## [WORK TO BE COMPLETED]
Please reproduce the lines of the records below from the one holding "At what coordinates" through the one holding "Image resolution: width=828", inclusive, skipping all pictures.

## [Stored records]
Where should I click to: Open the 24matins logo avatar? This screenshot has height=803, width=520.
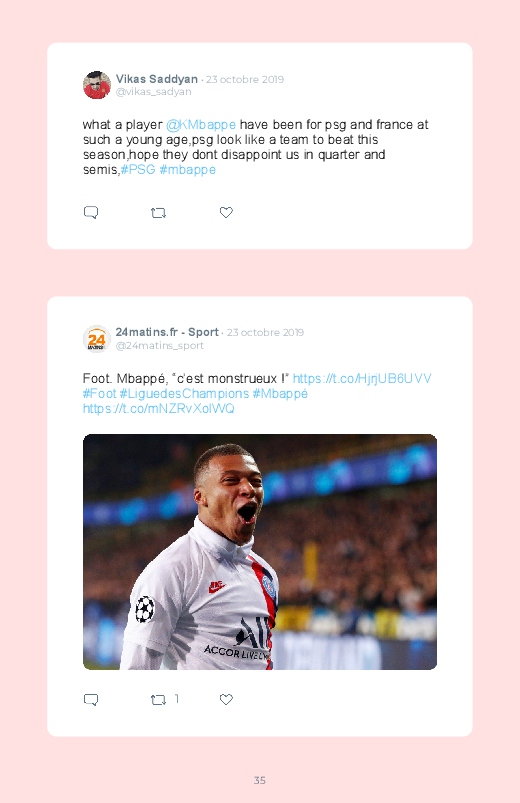coord(97,339)
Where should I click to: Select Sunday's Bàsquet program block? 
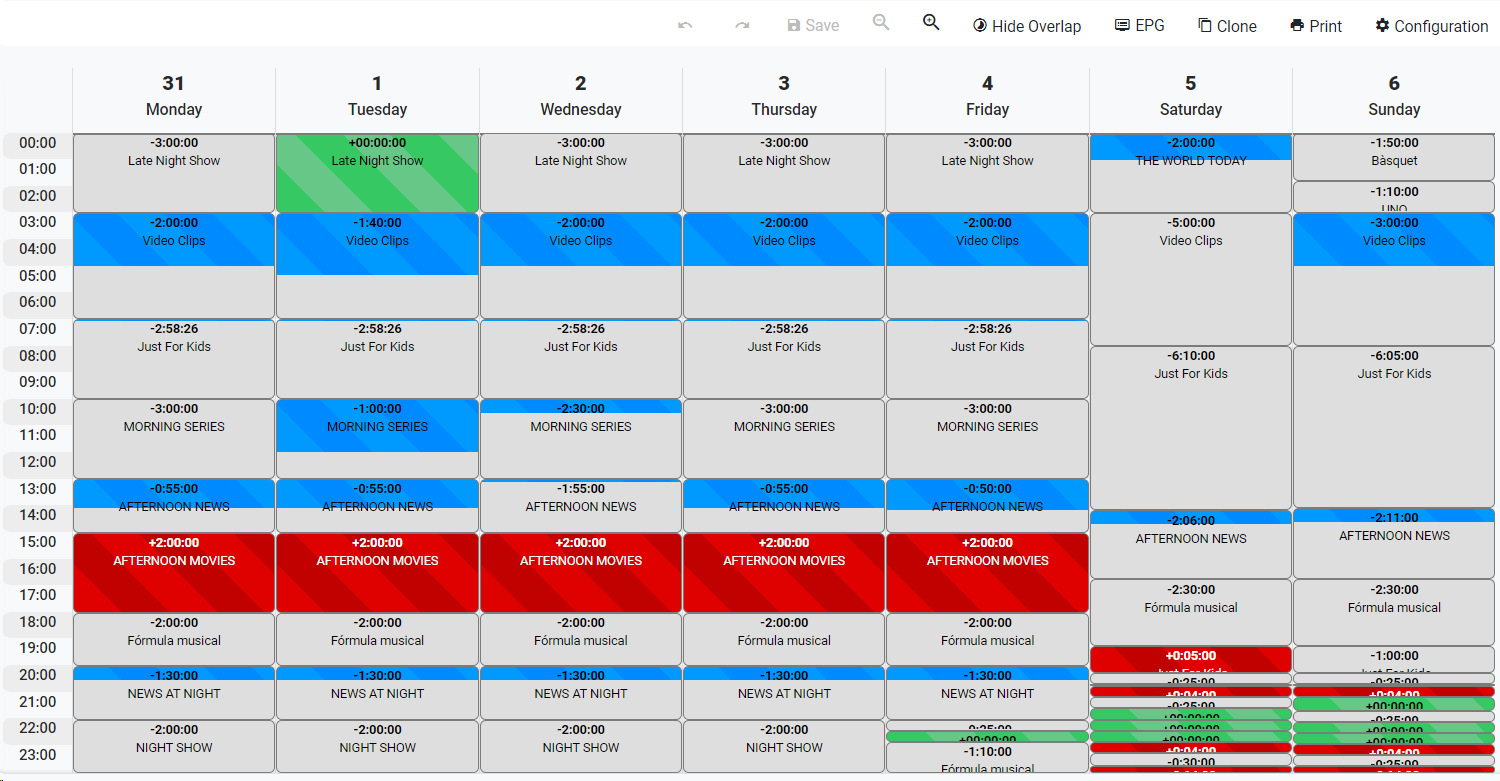(x=1394, y=158)
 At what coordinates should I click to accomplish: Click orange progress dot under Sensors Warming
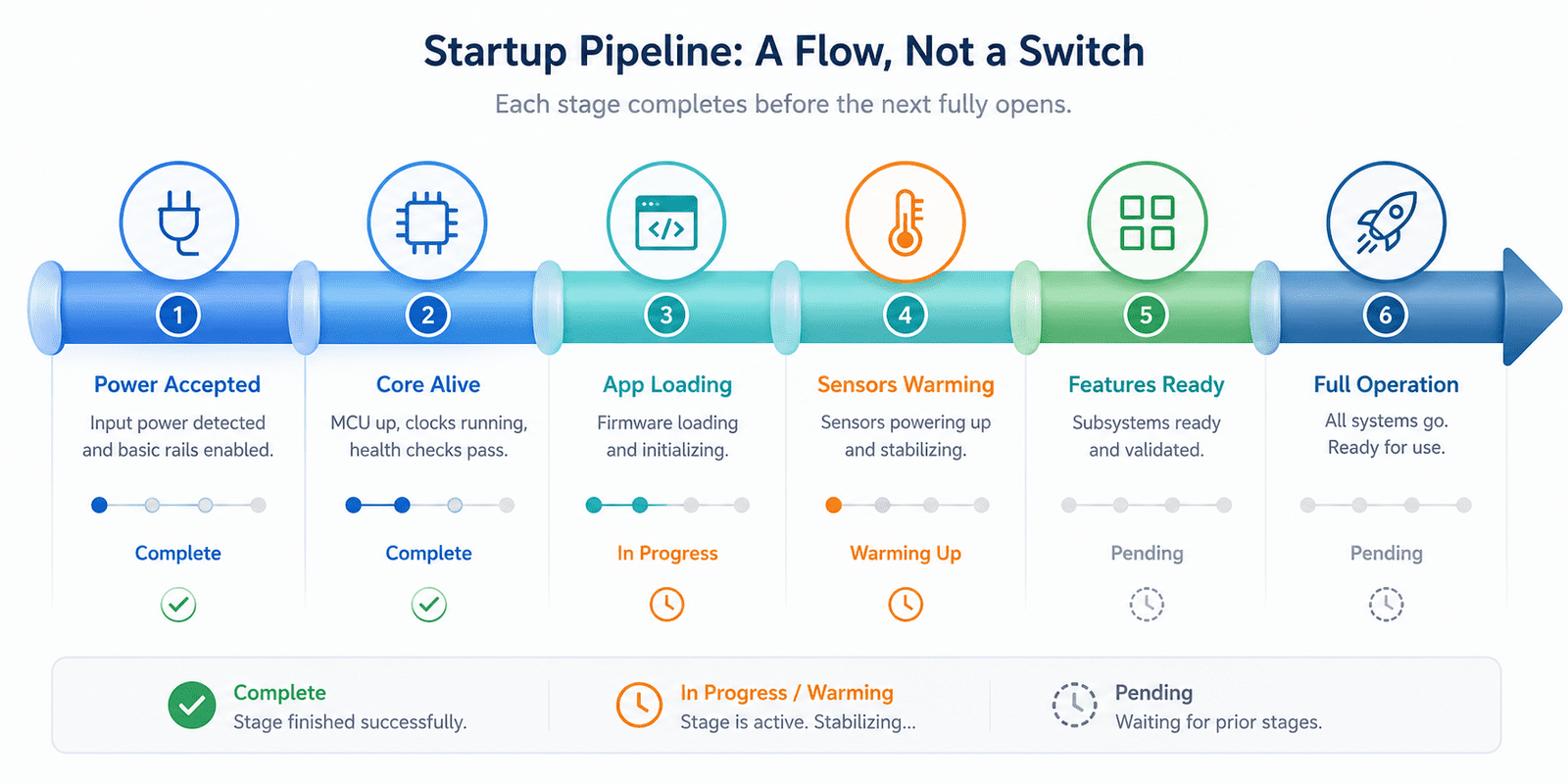tap(833, 506)
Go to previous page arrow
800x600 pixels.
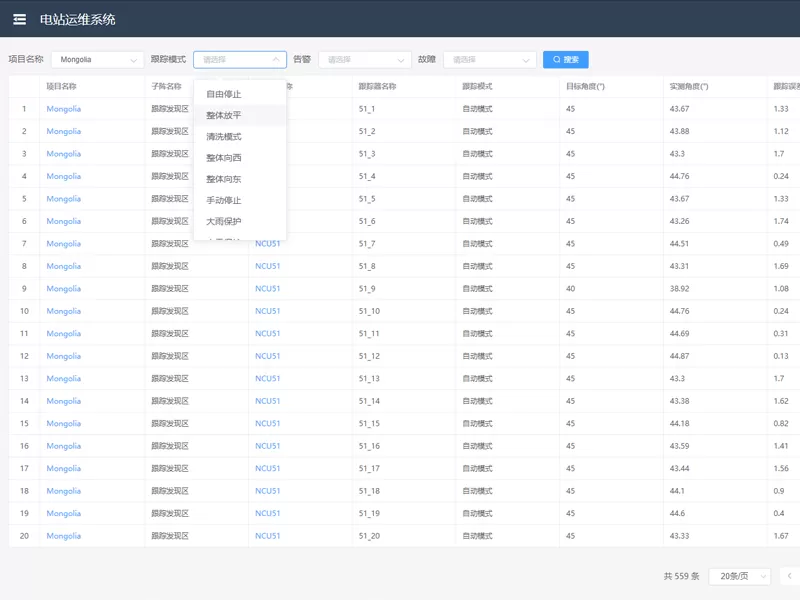coord(789,576)
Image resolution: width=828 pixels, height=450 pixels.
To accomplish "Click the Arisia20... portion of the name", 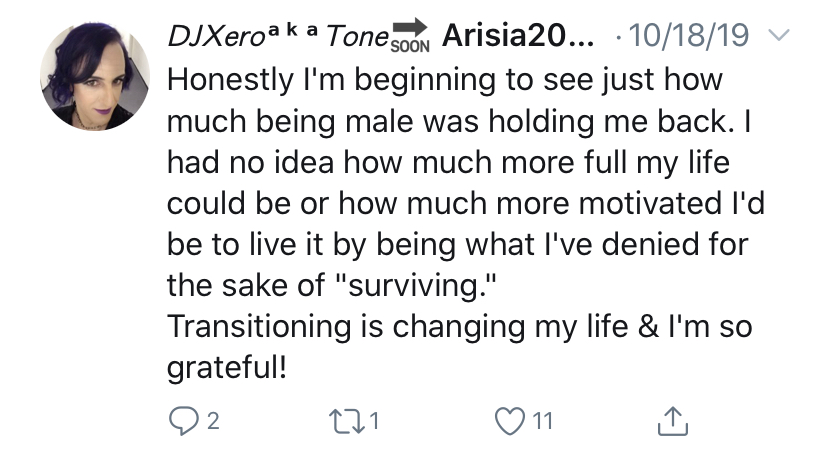I will [x=518, y=36].
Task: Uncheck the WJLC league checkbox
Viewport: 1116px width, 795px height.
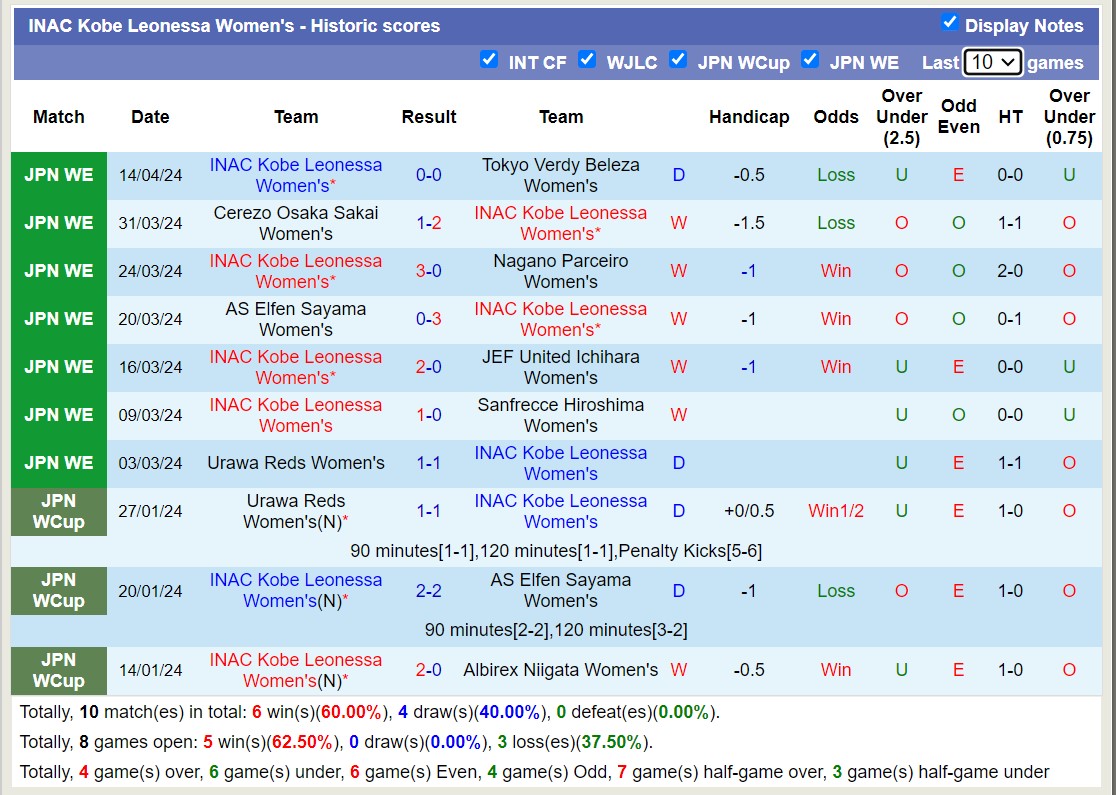Action: coord(587,59)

## [ANSWER FOR THIS EXERCISE]
 At what coordinates should I click to accomplish: Click orange progress dot under Sensors Warming
tap(833, 506)
Go to previous page arrow
800x600 pixels.
coord(789,576)
Image resolution: width=828 pixels, height=450 pixels.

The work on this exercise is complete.